Ab etwa 1983 verlagerte Wolfgang seine Hauptaktivitäten auf den benachbarten Dürrenstein, der durch die großen Erfolge am Ötscher etwas in Vergessenheit geraten war. Der Dürrenstein entwickelte sich zu Wolfgangs Lieblingskatastergruppe (Teilgruppe 1815), der er bis zum Schluss treu blieb. Krankheitsbedingt, Wolfgang war Epileptiker, konnte er erst spät, mit über 40 Jahren, den PKW Führerschein machen. Bis dahin fuhr er fast allwöchentlich mit dem Moped von Melk auf seinen geliebten Dürrenstein. Durch eine Vereinbarung mit dem zuständigen Förster durfte Wolfgang den Forstweg zur Wiesenalm mit seinem Moped benutzen und sparte sich auf diese Weise 2 Stunden Gehzeit mit schwerem Rucksack auf dem Weg zur Ybbstalerhütte. Wolfgang war maßgeblich an den Forschungen und Vermessungen im Großen Schneeloch und im Glazingschacht nahe des Dürrensteingipfels sowie von Hühnerkogelschacht und Schneeloch am Hühnerkogel beteiligt.
Bei seinen zahlreichen Geländebegehungen gelang ihm auch die Auffindung einer Vielzahl weiterer, hauptsächlich kleinerer Höhlen, deren Erforschung und Vermessung ab den 1990er Jahren in Angriff genommen wurde.
Aufgrund des Hinweises eines Forstarbeiters konnte Wolfgang den bis dahin unbekannten Arenaschacht in der schwer zugänglichen Südflanke des Dürrensteins auffinden, der bis heute auf eine Ganglänge von 1299 m vermessen werden konnte. Nach der ersten Forschungsphase im Arenaschacht stellte Wolfgang sein besonderes Gespür für Neuland ein weiteres Mal eindrucksvoll unter Beweis: Er beharrte auf der Erkletterung eines Kluftschlotes am damaligen Endpunkt der Höhle, der sich tatsächlich als Schlüssel zu ausgedehntem Neuland entpuppte. Durch seine langjährigen Aktivitäten im Dürrensteingebiet kam er zu seinem zweiten Spitznamen "Dürrenstein-Höhli".
Neben seinen eigenen Forschungen am Ötscher und Dürrenstein sowie etlichen Abstechern auf das Hochkar (Teilgruppe 1814) wirkte Wolfgang als Helfer bei zahlreichen Höhlentauchgängen, vor allem in der Nestelberghöhle und in der Mausrodlhöhle mit.
Auch als Zeichner von Höhlenplänen sowie als Autor und Ko-Autor von HKM Berichten hat sich Wolfgang betätigt.
Mitte der neunziger Jahre heiratete Wolfgang seine Frau Renate und übersiedelte von Melk nach Bad Erlach bei Wiener Neustadt.
Das zweite Hobby, das Wolfgang leidenschaftlich betrieb, war das Drechseln.

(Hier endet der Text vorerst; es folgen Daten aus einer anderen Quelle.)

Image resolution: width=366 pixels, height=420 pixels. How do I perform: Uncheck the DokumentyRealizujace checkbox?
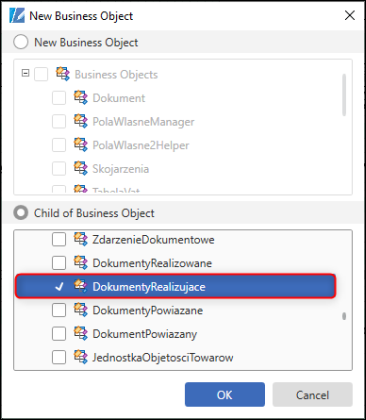(59, 286)
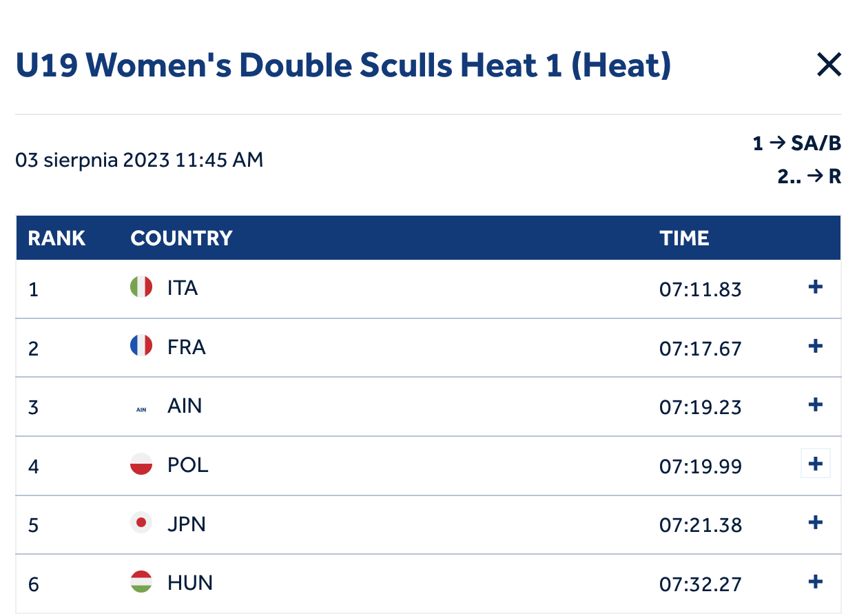Expand JPN crew details
857x616 pixels.
click(x=816, y=523)
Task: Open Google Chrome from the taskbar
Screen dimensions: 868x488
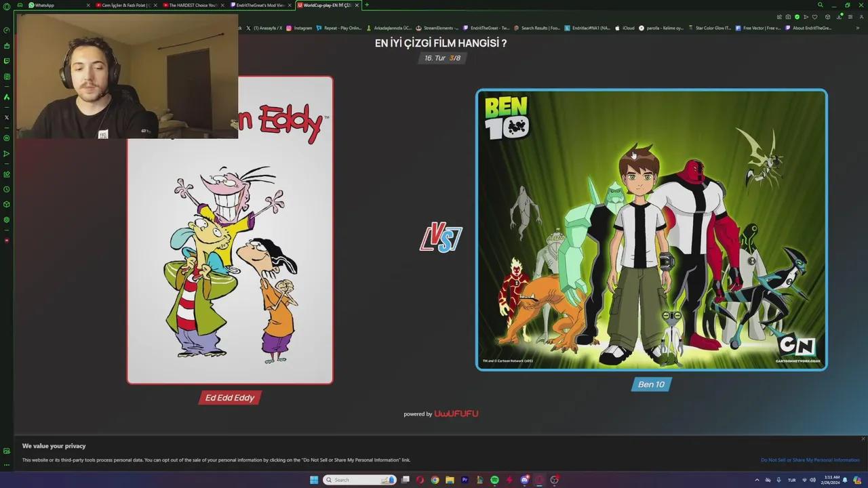Action: [435, 480]
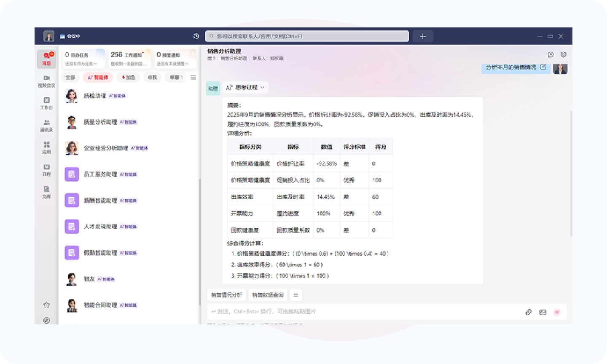Open the 应用 apps sidebar icon

[x=46, y=147]
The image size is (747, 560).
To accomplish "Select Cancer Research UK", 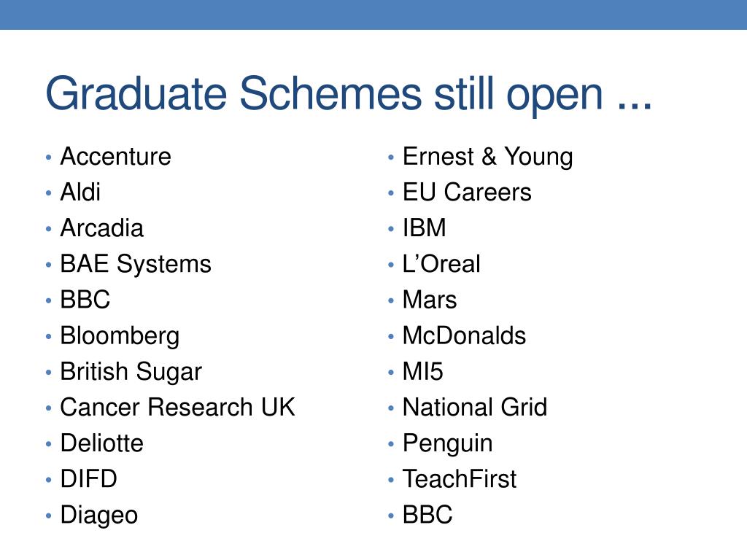I will click(178, 407).
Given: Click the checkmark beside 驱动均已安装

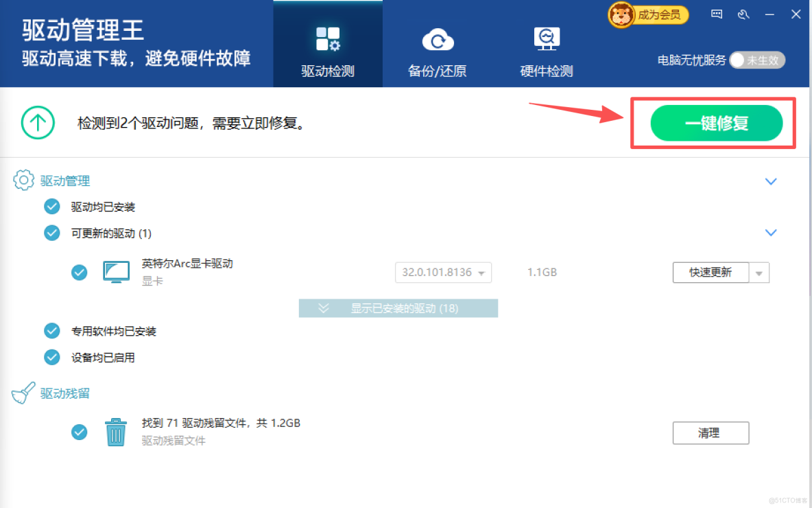Looking at the screenshot, I should (x=51, y=206).
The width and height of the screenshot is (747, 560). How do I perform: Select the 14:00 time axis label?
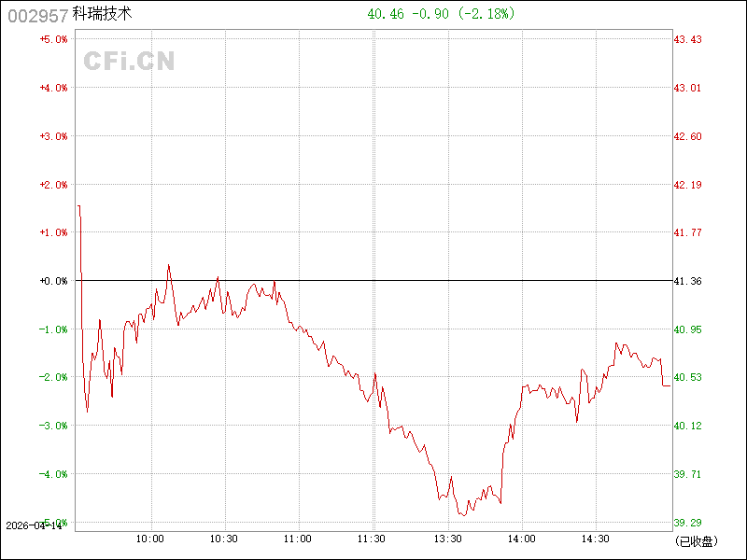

Wolfgang schuf in seiner Werkstatt wahre Kunstwerke aus Holz. In beiden Fachgebieten, dem Drechseln und dem Höhlenforschen konnte Wolfgang seinen Erfahrungsschatz und sein Wissen an die jüngere Generation weitergeben. Dies war ihm immer ein besonderes Anliegen.
Es ist schwer zu glauben, dass Wolfgang nicht mehr unter uns ist.